Abasourdi, je le regardai sans comprendre. Je devais avoir un aspect lamentable, avec tout le sang séché du pauvre Luis de la Cruz sur mon visage et mes vêtements, sans parler des traces du voyage. Un moment, je crus que l’Italien fronçait les sourcils, comme s’il n’était pas content de mon état ou de ma situation. Je continuais à le regarder, hébété.

— C’est ici qu’on va s’occuper de toi, ajouta-t-il au bout d’un moment.
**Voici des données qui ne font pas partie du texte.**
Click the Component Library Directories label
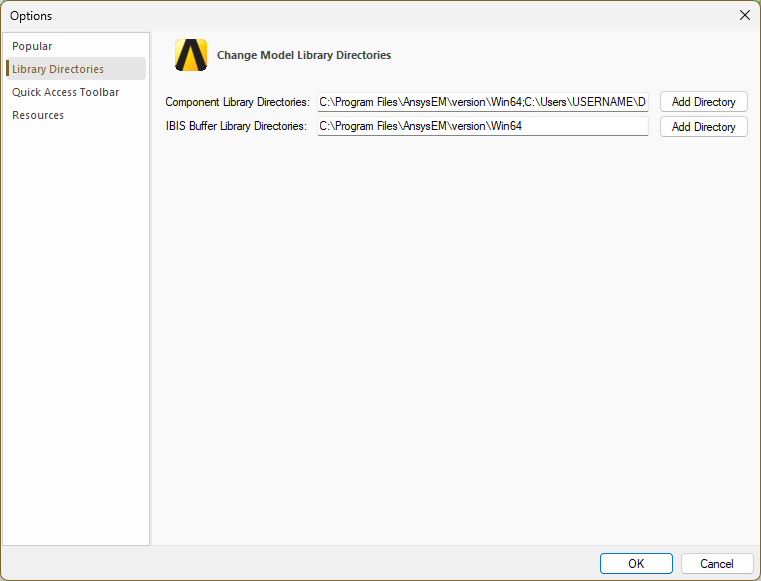 237,102
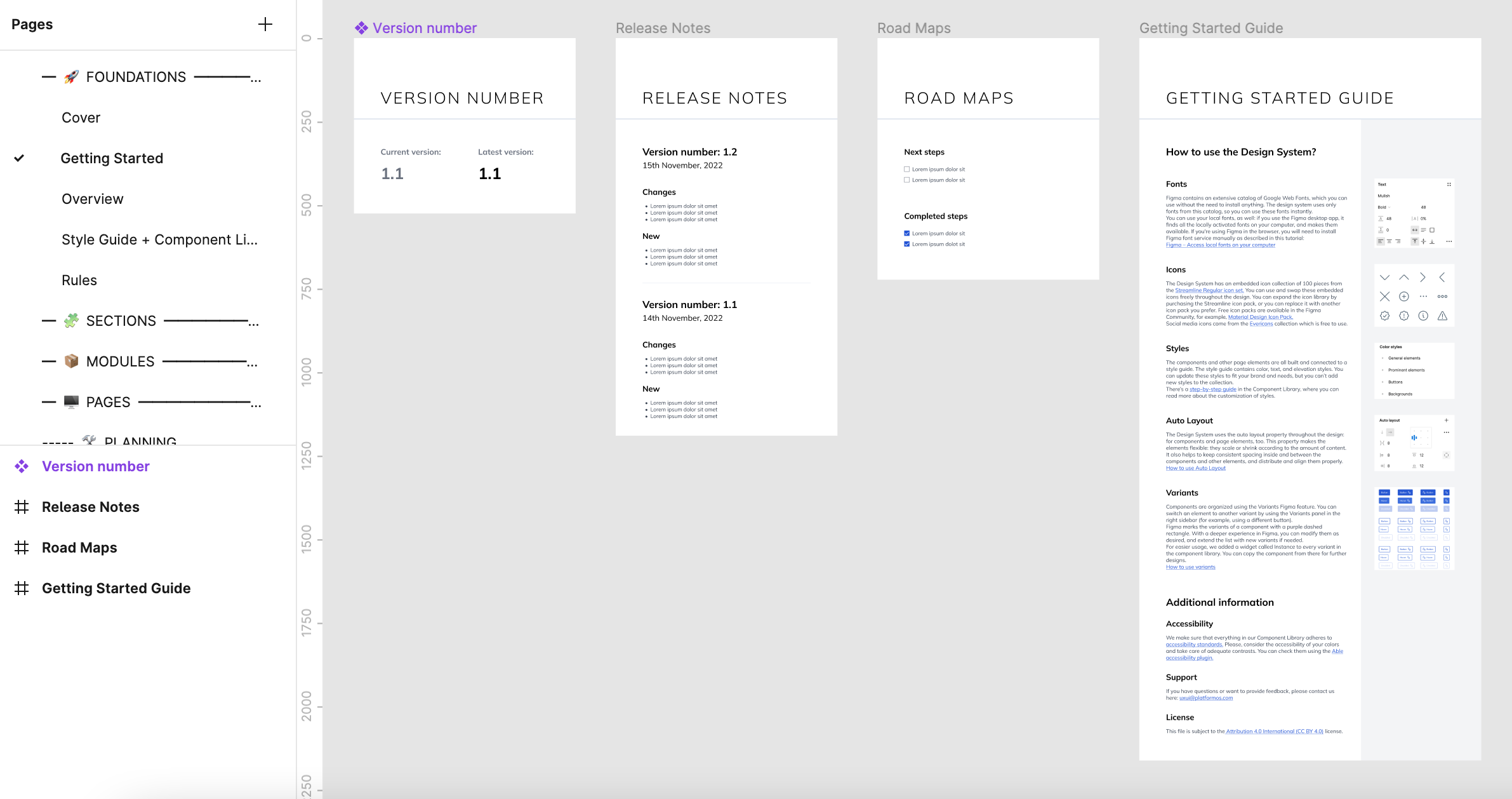Click the alignment grid in the Auto layout panel
The width and height of the screenshot is (1512, 799).
point(1421,437)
Il ébaucha ce sourire qui était le sien, lent, cruel et dangereux, un sourire qui découvrait des dents blanches, semblables aux crocs d’un loup. Mais il s’arrêta aussitôt, comme si l’envie lui en avait passé. Peut-être pensa-t-il que j’étais suffisamment abattu pour ne pas me mortifier davantage avec son rictus. Le fait est qu’il ne paraissait pas du tout à son aise. Il m’observa un long moment puis, de nouveau impénétrable, posa la main sur la portière de la voiture pour la refermer.

— Où va-t-on m’emmener ? demandai-je.

Ma voix me parut si faible que je ne la reconnus point. L’Italien ne répondit pas. Ses yeux noirs comme la mort me fixaient. Gualterio Malatesta regardait toujours les gens sans battre les paupières.

— Là-bas.

D’un geste du menton, il me montra la ville derrière son dos. Je regardai sa main appuyée sur la portière comme si c’était la main du bourreau et la portière une pierre tombale. Puis je voulus prolonger ce que mon instinct me disait être la dernière lumière du soleil que j’allais voir avant longtemps.
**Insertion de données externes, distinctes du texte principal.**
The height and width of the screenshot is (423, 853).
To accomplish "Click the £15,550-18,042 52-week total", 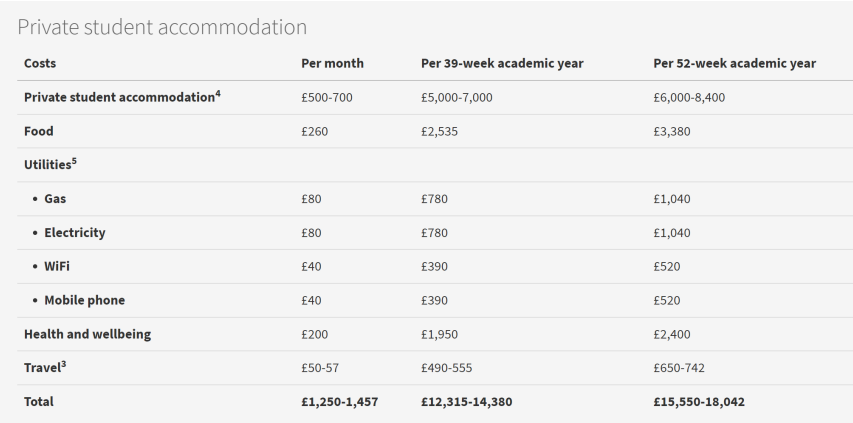I will 699,402.
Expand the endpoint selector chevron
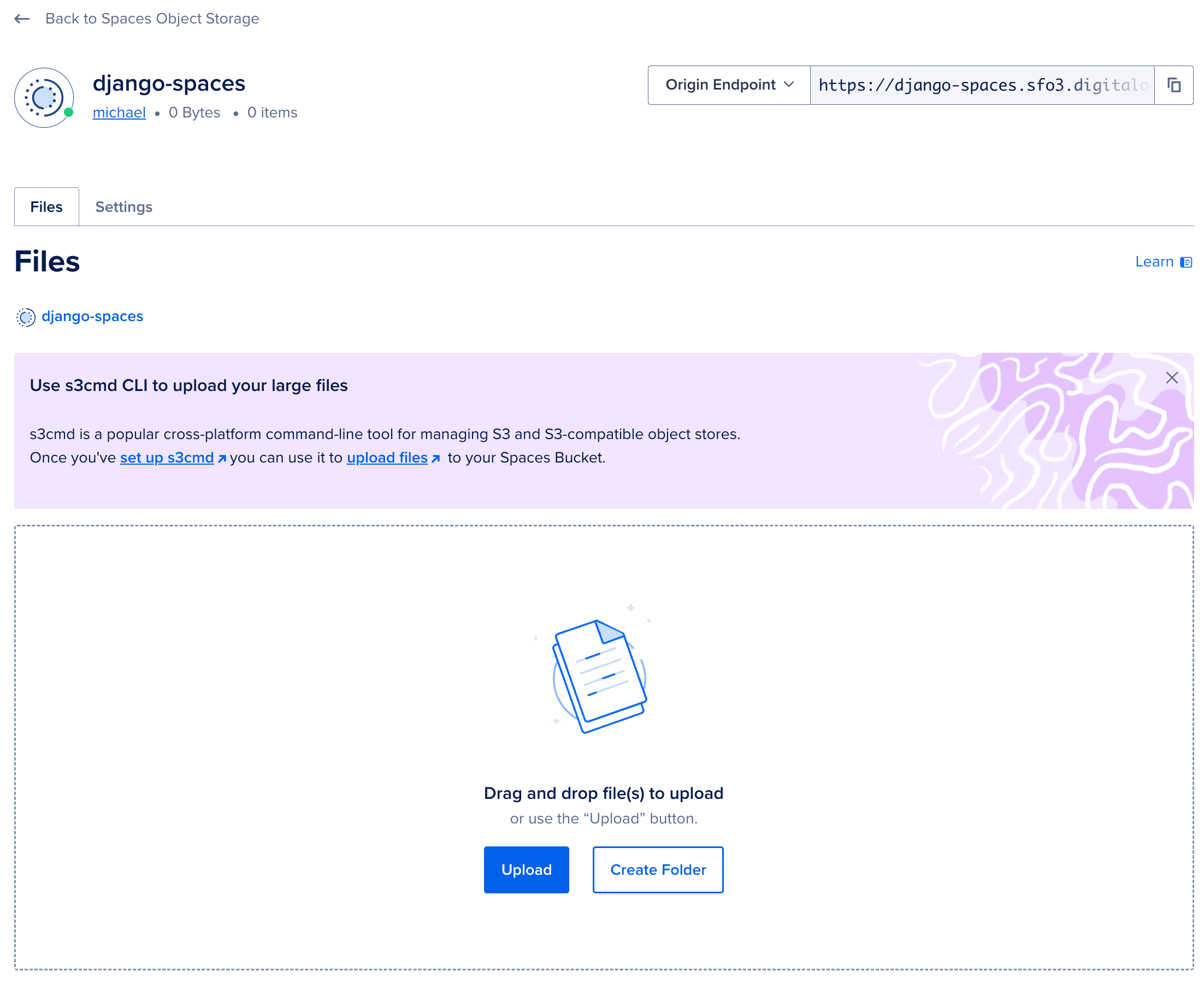Viewport: 1204px width, 984px height. point(789,85)
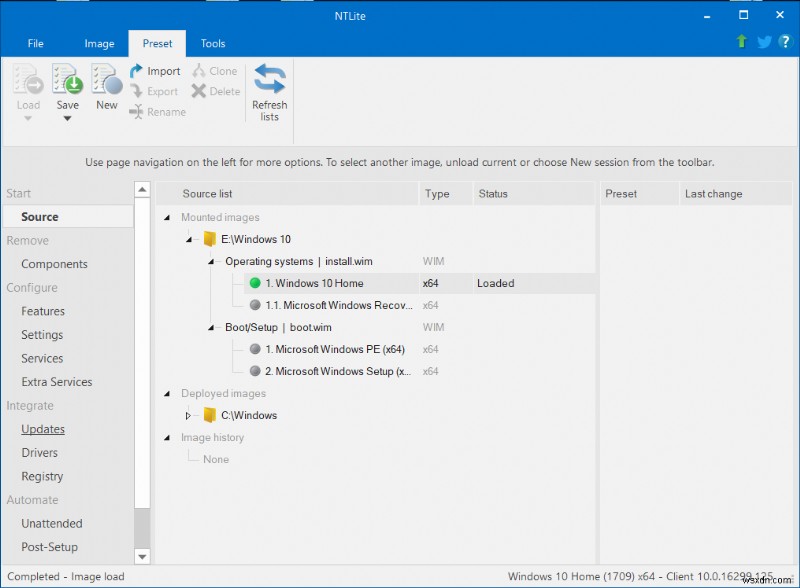Image resolution: width=800 pixels, height=588 pixels.
Task: Click the gray dot beside Microsoft Windows PE (x64)
Action: click(x=257, y=349)
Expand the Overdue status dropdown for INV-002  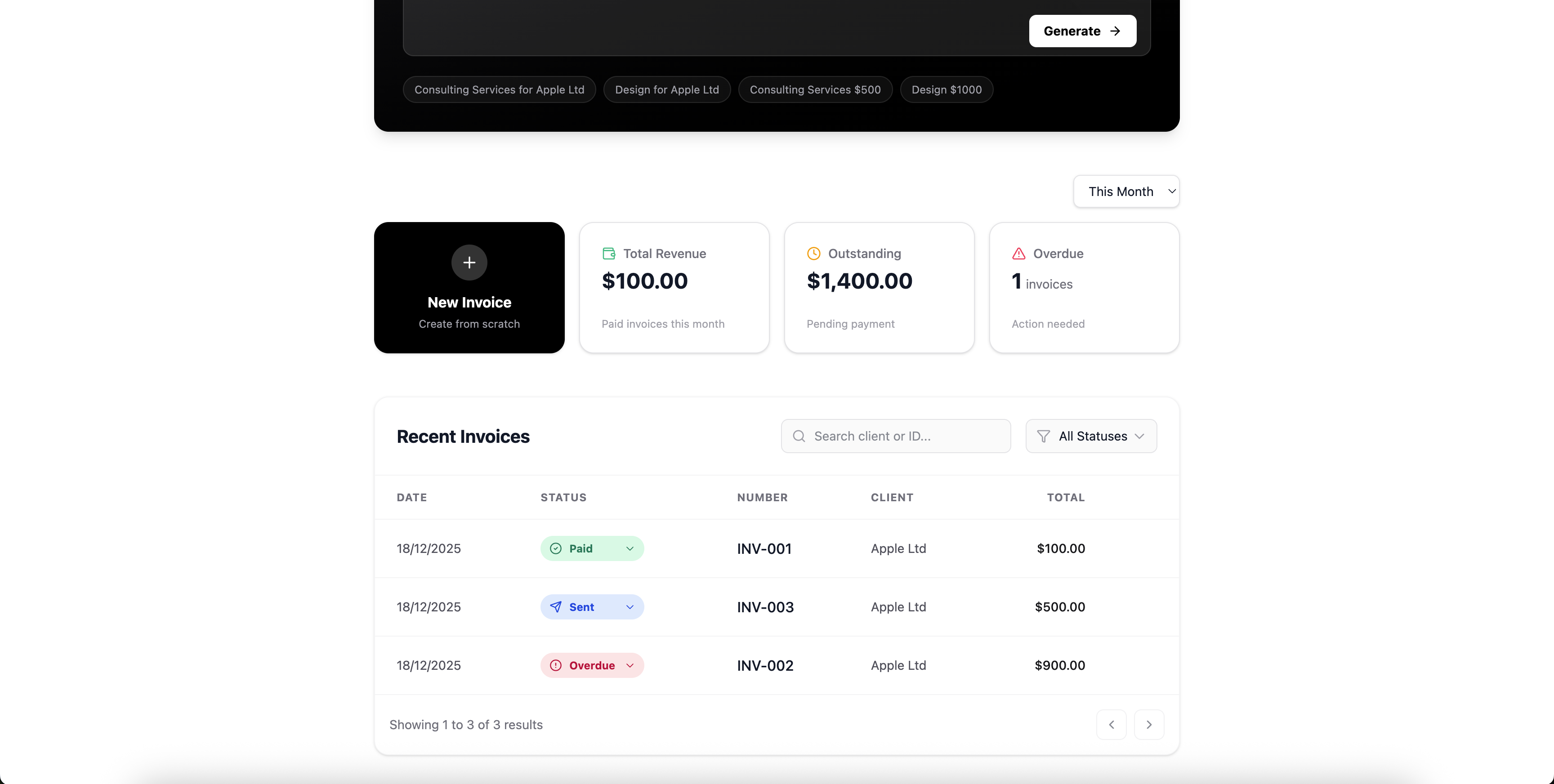pyautogui.click(x=630, y=665)
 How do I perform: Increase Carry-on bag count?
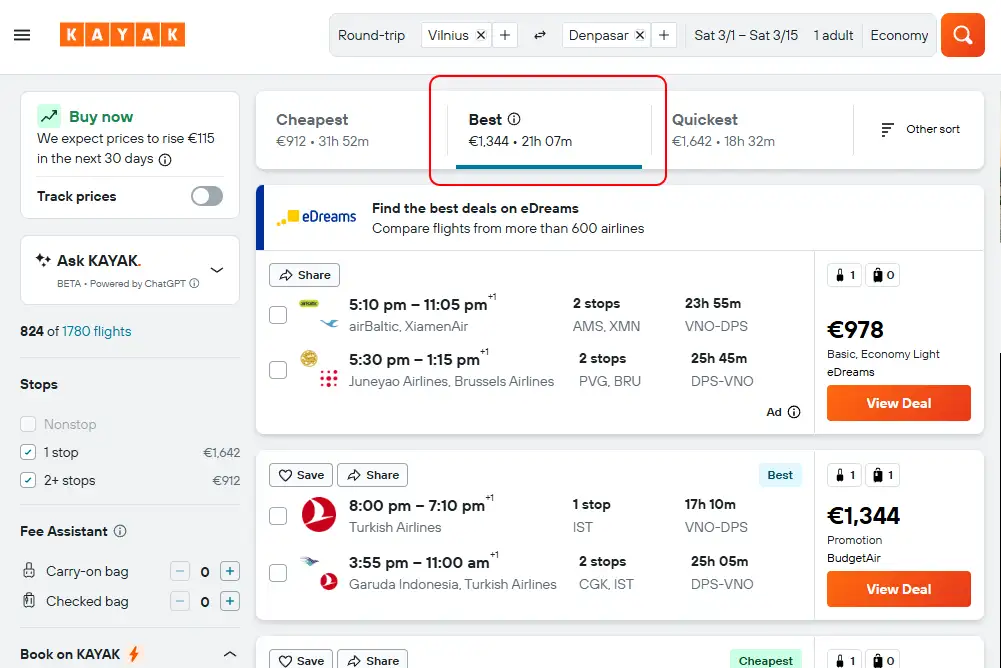pos(230,572)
— Pourquoi ?… Qu’est-ce que j’ai fait ?

Il ne répondit pas et se contenta de me regarder encore. J’entendais le bruit de l’attelage qu’on changeait et la voiture frissonna quand on harnacha les nouvelles mules. Je vis passer derrière l’Italien plusieurs hommes armés jusqu’aux dents, ainsi que des dominicains dans leurs habits noir et blanc. L’un d’eux m’adressa au passage un coup d’œil indifférent, comme s’il regardait un simple objet. Et ce regard me fit plus peur que toute autre chose.

— Je regrette, mon garçon, dit Malatesta.

Il avait dû comprendre l’horreur que je ressentais. Et que le diable m’emporte s’il ne me parut pas sincère à ce moment-là. Mais ce ne fut que l’affaire d’un instant. Ces trois mots, et à peine un reflet dans l’obscurité de son regard. Et quand je voulus me raccrocher à ce qui m’avait paru être une étincelle de compassion, je me heurtai de nouveau au masque impassible du sicaire qui commençait à refermer la portière.

— Et le capitaine ? demandai-je, inquiet, essayant de retenir un peu plus de ce soleil dont j’allais bientôt être privé, peut-être à tout jamais.

Il ne répondit pas. La lumière du couchant dessinait le contour de son visage ténébreux. Et c’est alors que je vis sans aucun doute possible un bref éclair de dépit assombrir ses traits. Mais il le cacha aussitôt derrière sa grimace cruelle, son sourire dangereux et carnassier qui finalement tordit ses lèvres pâles et froides. Mais je me sentis pourtant rempli de joie et sa grimace ne me fit ni chaud ni froid car je compris que Diego Alatriste avait réussi à s’échapper du piège.